It can be a daunting thing, packing for a season you are unfamiliar with. Pinoys, for example, only really know two seasons—summer and rainy. And both are quite really easy to dress for. But what about when you’re traveling to another country and they’re in the middle of, say, winter? Yikes! That’s something you really have to prepare for!
Just recently I was in South Korea. It was mid-November and so the country was in the fall. So beautiful. Seoul was awash in the lovely colors of autumn—red, yellow, orange, a deep violet. However warm were these autumn colors that welcomed me though, the weather was quite the opposite. It was really, really cold. Temperatures would range from 9 degrees the highest and -3 at the lowest, usually in the evenings to past midnight. Good thing I did my pre-travel research and brought fall-appropriate clothing or I would be freezing!
It took a lot of research and asking around though, for me to be able to properly pack for my travel, and I know I’m not the only one. And so, to help you prepare for your upcoming (or dream) travel, here is a quick packing guide for every season!

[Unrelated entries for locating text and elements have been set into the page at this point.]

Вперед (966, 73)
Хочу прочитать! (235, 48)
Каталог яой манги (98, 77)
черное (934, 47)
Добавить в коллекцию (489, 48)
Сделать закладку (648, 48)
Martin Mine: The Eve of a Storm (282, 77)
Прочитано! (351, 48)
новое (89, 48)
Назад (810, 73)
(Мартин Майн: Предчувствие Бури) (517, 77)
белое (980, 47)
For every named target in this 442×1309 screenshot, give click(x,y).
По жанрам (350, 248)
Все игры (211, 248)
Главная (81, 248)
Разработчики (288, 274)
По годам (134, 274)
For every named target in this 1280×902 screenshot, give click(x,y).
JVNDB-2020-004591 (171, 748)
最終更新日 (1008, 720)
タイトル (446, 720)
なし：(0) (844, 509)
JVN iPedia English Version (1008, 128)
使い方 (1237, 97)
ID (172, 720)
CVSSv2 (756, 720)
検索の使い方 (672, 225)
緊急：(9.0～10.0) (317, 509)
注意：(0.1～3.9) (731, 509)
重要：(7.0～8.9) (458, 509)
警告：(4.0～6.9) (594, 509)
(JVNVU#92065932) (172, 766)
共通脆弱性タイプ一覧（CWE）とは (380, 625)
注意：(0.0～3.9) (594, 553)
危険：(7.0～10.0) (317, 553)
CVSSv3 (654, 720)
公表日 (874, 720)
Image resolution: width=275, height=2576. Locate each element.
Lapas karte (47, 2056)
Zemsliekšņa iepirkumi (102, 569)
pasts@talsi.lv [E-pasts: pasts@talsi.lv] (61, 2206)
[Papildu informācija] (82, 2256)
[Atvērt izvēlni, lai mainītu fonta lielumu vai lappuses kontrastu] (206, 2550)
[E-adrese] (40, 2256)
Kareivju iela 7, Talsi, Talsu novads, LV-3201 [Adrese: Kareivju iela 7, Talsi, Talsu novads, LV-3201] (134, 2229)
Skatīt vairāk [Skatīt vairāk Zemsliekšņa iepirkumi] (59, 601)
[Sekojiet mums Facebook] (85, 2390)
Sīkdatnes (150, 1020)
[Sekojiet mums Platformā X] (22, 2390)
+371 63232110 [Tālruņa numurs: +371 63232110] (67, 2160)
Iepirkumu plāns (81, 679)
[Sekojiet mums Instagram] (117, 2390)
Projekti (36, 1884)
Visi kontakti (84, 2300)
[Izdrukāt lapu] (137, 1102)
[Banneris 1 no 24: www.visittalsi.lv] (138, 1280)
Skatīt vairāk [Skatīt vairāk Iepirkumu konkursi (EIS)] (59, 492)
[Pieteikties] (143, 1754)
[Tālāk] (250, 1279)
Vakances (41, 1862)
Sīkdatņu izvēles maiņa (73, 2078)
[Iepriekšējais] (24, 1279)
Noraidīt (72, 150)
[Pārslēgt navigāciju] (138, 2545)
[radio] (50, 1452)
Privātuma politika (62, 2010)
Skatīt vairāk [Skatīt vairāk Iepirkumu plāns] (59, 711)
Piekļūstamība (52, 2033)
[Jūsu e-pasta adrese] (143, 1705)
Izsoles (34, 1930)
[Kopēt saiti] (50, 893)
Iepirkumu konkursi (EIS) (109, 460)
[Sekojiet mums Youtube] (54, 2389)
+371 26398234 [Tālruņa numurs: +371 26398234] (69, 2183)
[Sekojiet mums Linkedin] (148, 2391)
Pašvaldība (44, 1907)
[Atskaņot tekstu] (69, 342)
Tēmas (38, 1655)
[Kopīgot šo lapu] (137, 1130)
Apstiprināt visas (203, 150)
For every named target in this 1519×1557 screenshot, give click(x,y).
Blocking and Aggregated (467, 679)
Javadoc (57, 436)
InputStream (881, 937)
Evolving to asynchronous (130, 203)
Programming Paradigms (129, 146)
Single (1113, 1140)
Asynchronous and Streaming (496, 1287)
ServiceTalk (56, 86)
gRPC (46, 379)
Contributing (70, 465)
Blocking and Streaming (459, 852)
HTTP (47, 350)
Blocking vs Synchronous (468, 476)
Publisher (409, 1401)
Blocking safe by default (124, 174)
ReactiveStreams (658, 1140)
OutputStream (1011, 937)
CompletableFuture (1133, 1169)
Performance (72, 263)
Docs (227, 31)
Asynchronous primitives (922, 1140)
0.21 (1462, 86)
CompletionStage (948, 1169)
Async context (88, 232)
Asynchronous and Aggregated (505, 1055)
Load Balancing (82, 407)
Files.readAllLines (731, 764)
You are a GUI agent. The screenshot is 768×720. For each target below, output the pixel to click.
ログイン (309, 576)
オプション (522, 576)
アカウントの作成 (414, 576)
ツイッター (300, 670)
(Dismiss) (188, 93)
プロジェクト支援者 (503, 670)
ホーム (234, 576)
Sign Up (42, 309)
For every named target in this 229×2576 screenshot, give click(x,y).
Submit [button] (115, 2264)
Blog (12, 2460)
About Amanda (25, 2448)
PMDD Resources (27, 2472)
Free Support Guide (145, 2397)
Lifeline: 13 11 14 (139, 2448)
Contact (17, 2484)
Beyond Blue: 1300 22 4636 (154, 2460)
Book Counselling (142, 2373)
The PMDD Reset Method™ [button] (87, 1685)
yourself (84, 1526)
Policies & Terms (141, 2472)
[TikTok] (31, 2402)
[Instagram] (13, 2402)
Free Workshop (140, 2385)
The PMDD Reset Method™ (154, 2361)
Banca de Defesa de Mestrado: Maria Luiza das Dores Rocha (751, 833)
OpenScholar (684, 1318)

Average temperature: 17 to -7 degrees celsius
Gapyeong, South Korea
Fall temperatures in cold countries can range from this-is-nice-like-Baguio cold to I-think-my-fingers-are-dying kind of cold. Mid-day temperatures are usually warmer than evenings and early mornings, so the answer to dressing for this kind of season is to layer. For even colder countries, it is important to wear heat tech garments that retain your body temperature to keep you warm. These are light garments that can be worn as undershirts and leggings beneath your sweatshirts and pants. I wore heat tech in Korea and they were a lifesaver. Layering is great too so when it gets warmer or when you’re indoors, you can just take off your jacket or coat but still be ready when the temperature starts to drop.
Lastly, do not underestimate the power of a good scarf. Not only does it actually help keep you warm, you can also use it as a face mask. My nose and cheeks hurt from the cold in Korea and my thick, knitted scarf helped protect my face from the harsh weather. Wear gloves for your hands, too.
What to pack: Heat tech top, heat tech leggings, tights or pants, sweatshirts, jacket or coat, scarf, gloves, toque (beanie, bonnet, or cap) to cover the head and ears, closed shoes.
Additional items you shouldn’t forget: Skin moisturizer—for the face, hands, body, and lips. Your skin WILL get dry or worse, crack. This happened to me. Don’t let it happen to you.
Average temperature: 0 to -30 degrees celsius
With temperatures dropping to negative (sometimes till -40 like in Canada), marching into a country in winter is no joke. Like in fall, layering and investing in good heat tech wear is a must.
For jackets, invest in a good down jacket, aka an insulated jacket. Although depending on your activities and if there is a possibility of heavy snow, you might want to get a hard shell jacket instead, which are more durable and are waterproof. For footwear, winter boots are necessary. Keep in mind that snow is ice and is therefore wet—protect your feet with the right shoes!
A pro tip? Winter gear is expensive if you get it here in the Philippines, so the strategy is to just buy one of each essential here, and just shop the rest or for more in your destination. If you’re going to a winter country, the prices will be a lot cheaper there as those stuff you need won’t be special items—they’d be available everywhere. In Japan, heat tech garments are almost half the price cheaper than here in the Philippines.
In Korea, I was able to buy coats for as cheap as 500PHP each at a night market.
What to pack: Heat tech garments, leg warmers, winter boots, sweatshirts, down jacket, scarf, touchscreen-capable gloves (so you don’t have to take them off), toque (beanie or bonnet) to cover the head and ears, ear muffs, and face mask.
Additional items you shouldn’t forget: Moisturizer for the face, hands, body, and lips. Powerbanks and extra batteries for your gadgets, too, because did you know that batteries die faster in cold temperature?